Bank of America (BAC), Wells Fargo (WFC), JP Morgan Chase (JPM
), and General Electric‘s (GE) GE Capital Markets Inc. have backed a new $700 million senior secured credit facility for Borders which will mature in March 2014. Borders also closed a $90 million term credit facility, of which all but $10 million is also due in March 2014. The $10 million is due in December 2010.
Borders CEO Ron Marshall left the company in January to become CEO of Great Atlantic & Pacific Tea Co. (GAP). Marshall had replaced fired CEO George Jones only a year earlier, but Borders failed to perform well during the 2009 holiday season, when sales dropped 13.7% compared with 2008. Interim CEO Mike Edwards was EVP and chief marketing officer for the company, and his charge is to boost the top line at Borders.
Top-line growth will be no easy thing for Borders, which is closing both Borders and Waldenbooks stores in an effort to conserve cash. In December Borders signed an agreement with Kobo, Inc., a Toronto-based provider of electronic books to create a new eBook store integrated into borders.com using the Kobo engine, which is device-agnostic. Borders gets to book the sales from the new eBook stores. The new online store is set to launch in the second quarter of 2010.

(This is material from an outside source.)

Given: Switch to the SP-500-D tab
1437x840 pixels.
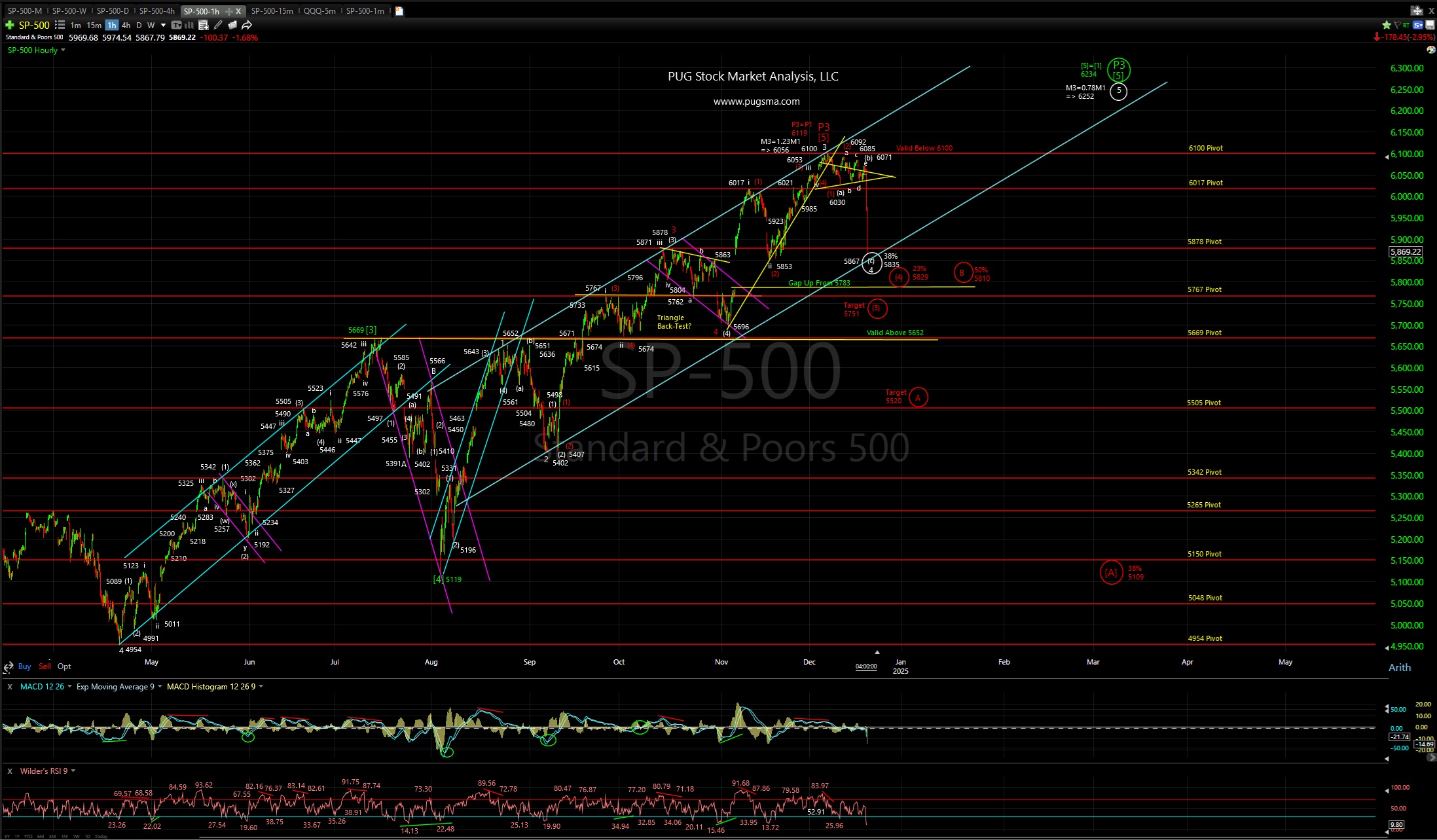Looking at the screenshot, I should pyautogui.click(x=113, y=10).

That may be too late to make much difference though. A blizzard of e-books and formats and readers will have beaten Borders to the punch. An underfunded and inexperienced new entry into the ebooks market is not likely to make much of a splash, unless it practically gives its product away. And that won’t grow Borders’ top line.
Shares are up more than 40% this morning. That shouldn’t last too long.